Precisamente por el arraigo antropológico y la relevancia teológica que poseen los gestos y signos litúrgicos, quien descubre su belleza y eficacia, queda seducido ante la enorme riqueza que supone la participación frecuente en los misterios de la fe, y el recurso a los distintos medios que la tradición de la Iglesia ha reconocido como válidos a lo largo de tantos siglos.
No se trata, pues, de suprimir o modificar aquello que no se ajuste a los gustos de un sector de la población, especialmente a los de aquellos que, por su edad, debieran estar sujetos a una formación más intensa y continuada; se trata, más bien, de educar los gustos de los jóvenes particularmente, para que aprecien todo lo que es verdadero, noble, justo, puro, amable, laudable (Flp 4,8). Al fin y al cabo los gustos se corresponden con el nivel cultural, religioso y educativo de cada uno.
Atendiendo al peso que tiene la educación en la construcción del individuo y de la sociedad, resulta alarmante el distanciamiento de muchos eclesiásticos respecto a formas de expresión fervorosas, que pueden considerarse incluso constitutivas de nuestra identidad católica, como el canto gregoriano o la oración de rodillas. Algunas manifestaciones deberían cuidarse más no solo por su relevancia religiosa sino también por su valor pedagógico.
La multitud de jóvenes rezando el rosario recientemente por las calles de Madrid demuestra que también las nuevas generaciones saben apreciar el legado espiritual de sus mayores, si se les presenta sin complejos, de forma genuina y correcta.

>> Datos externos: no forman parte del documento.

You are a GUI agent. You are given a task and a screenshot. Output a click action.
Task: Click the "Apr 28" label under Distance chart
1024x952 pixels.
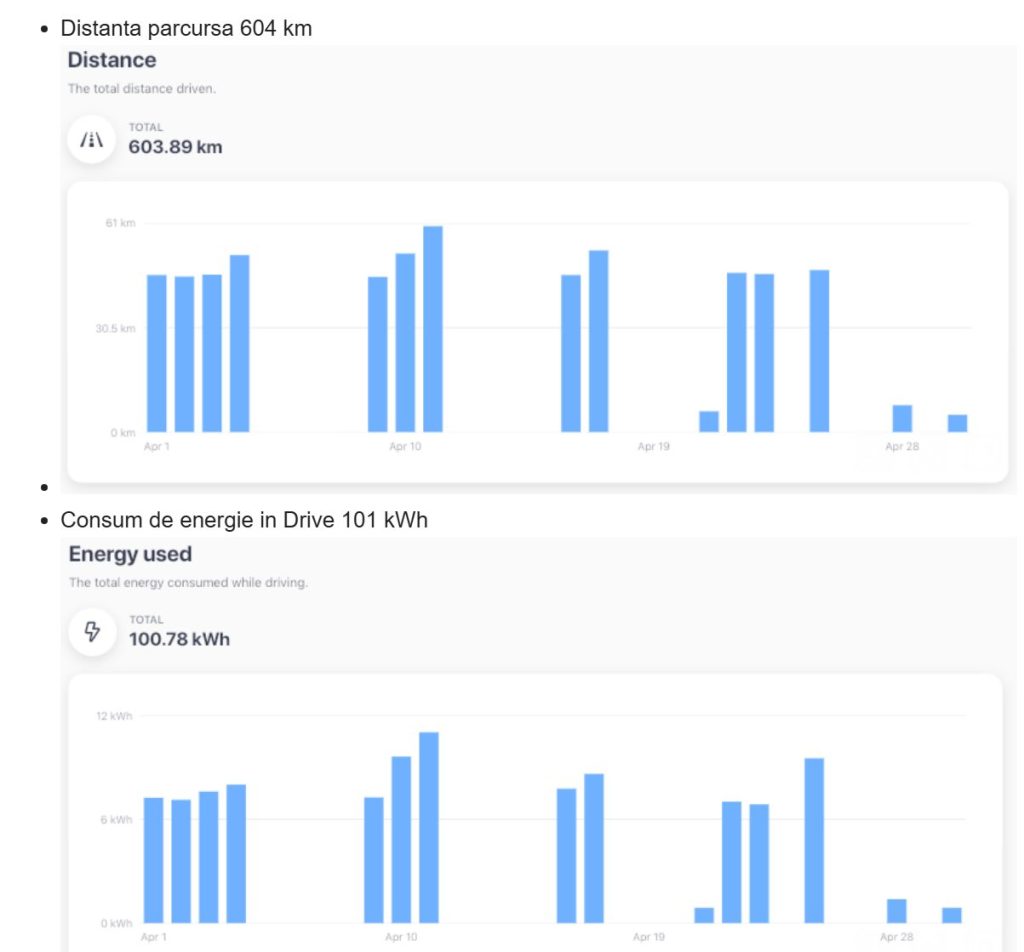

Durante la cuaresma la Iglesia nos ha recordado la vigencia del ayuno, la oración y la limosna, prácticas que siempre han gozado en todas las religiones de gran reconocimiento en orden a facilitar el crecimiento interior.
Aún cuando se puede estar abiertos a la novedad y a la creatividad, la tarea misionera y apostólica requiere concentrar los esfuerzos en aquello cuyo potencial evangelizador y santificante ha sido suficientemente probado, y responde con fidelidad a los postulados de nuestra fe.

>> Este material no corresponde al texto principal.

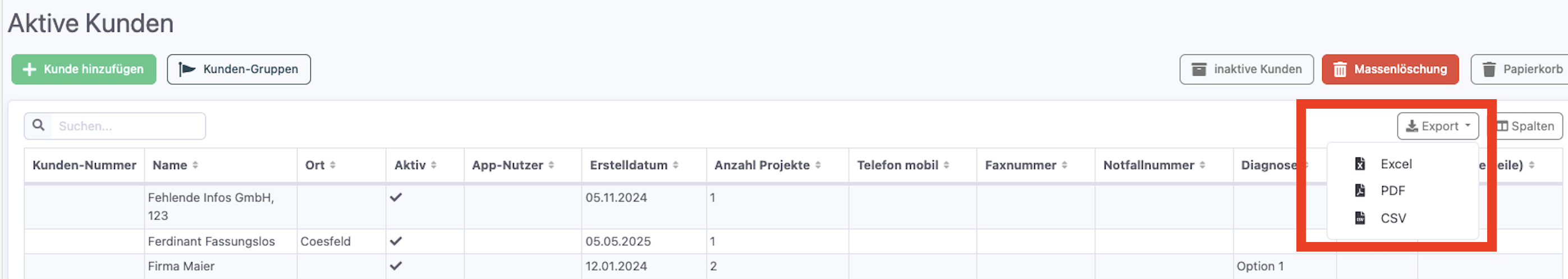Click the Excel file icon
The width and height of the screenshot is (1568, 279).
(1360, 164)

Por eso hay que tener cuidado con determinados acentos que, siendo legítimos, pueden estar ocultando u oscureciendo otros aspectos esenciales de la doctrina católica. Como ejemplo podemos citar la Eucaristía, que sin dejar de ser un banquete de amor, tiene un claro carácter sacrificial que expresa y realiza, en esencia, el misterio de nuestra salvación, a la vez que hace visible la comunión con Dios y con los hermanos. Cada vez que celebramos la Santa Misa se actualiza el sacrificio redentor de Cristo y tenemos la oportunidad de fundirnos en su cuerpo entregado y en su sangre derramada, que sellan la Alianza nueva y eterna como fuente de vida y salvación. Poner por tanto el acento en el carácter festivo del banquete, olvidando o ignorando su sentido sacrificial, es traicionar la fe de la Iglesia.

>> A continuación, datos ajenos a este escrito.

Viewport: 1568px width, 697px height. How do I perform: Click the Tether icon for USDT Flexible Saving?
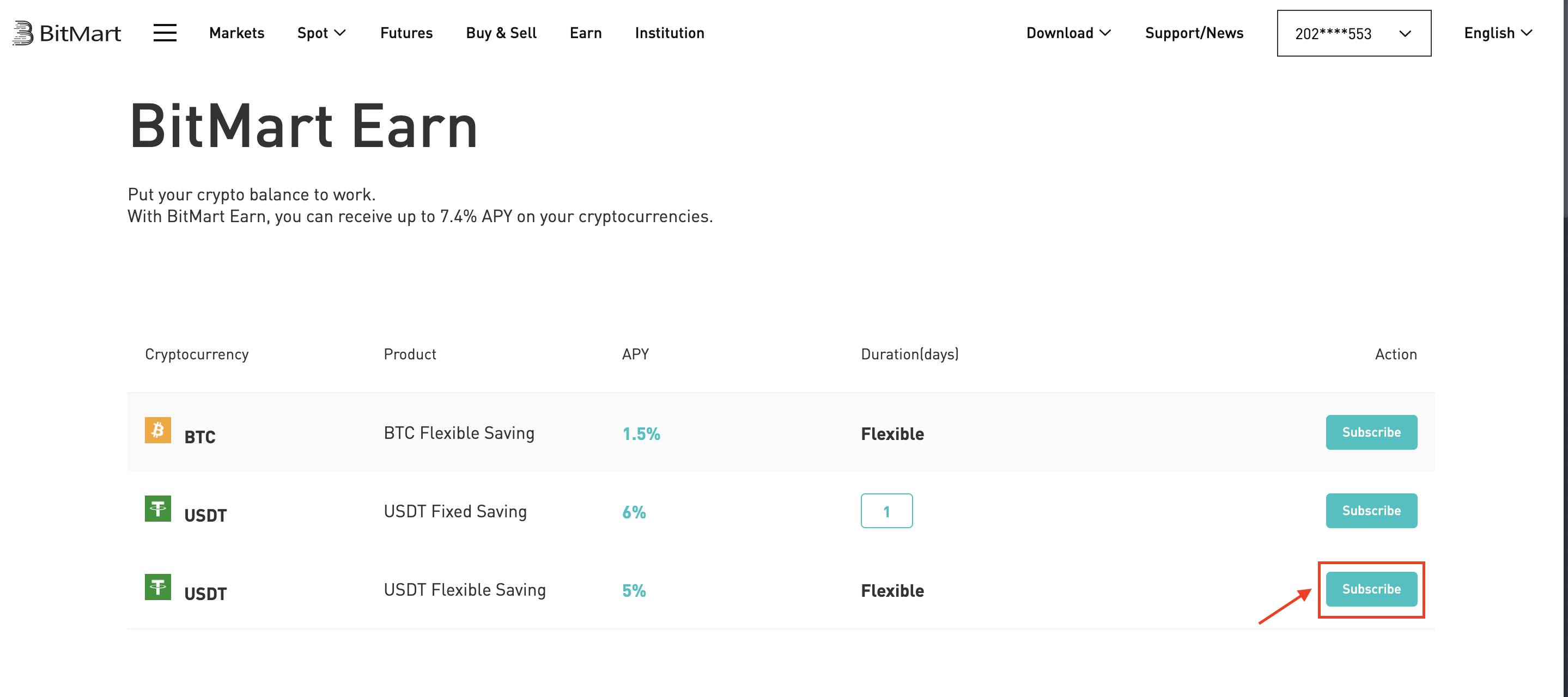[x=157, y=587]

Lo mismo podemos decir en relación a la confusión que genera acentuar el aspecto de cercanía, amistad o intimidad del discípulo con Jesús, apoyándose en el significado mismo de la Encarnación, desatendiendo o descuidando que estamos ante la presencia del Creador. Que Cristo es la imagen visible de Dios invisible, nuestro Rey y Salvador. Quedarse únicamente con la proximidad y confianza que nos aporta la humanidad de Jesucristo en detrimento de los atributos de su divinidad, supone transmitir una imagen parcial, sesgada y equivocada de la fe cristiana. A veces la postura de nuestro cuerpo en los actos de piedad dice más, sobre la autenticidad de nuestra fe, que las propias palabras. Más cercanía y confianza que tuvieron los apóstoles con el Señor es difícil que podamos tenerla nosotros, y ellos, al ver a Cristo resucitado, se postraron (Mt 28,17). La única razón para no postrarse queda clara también en el texto evangélico: la duda, que turba el espíritu, y dificulta la fe.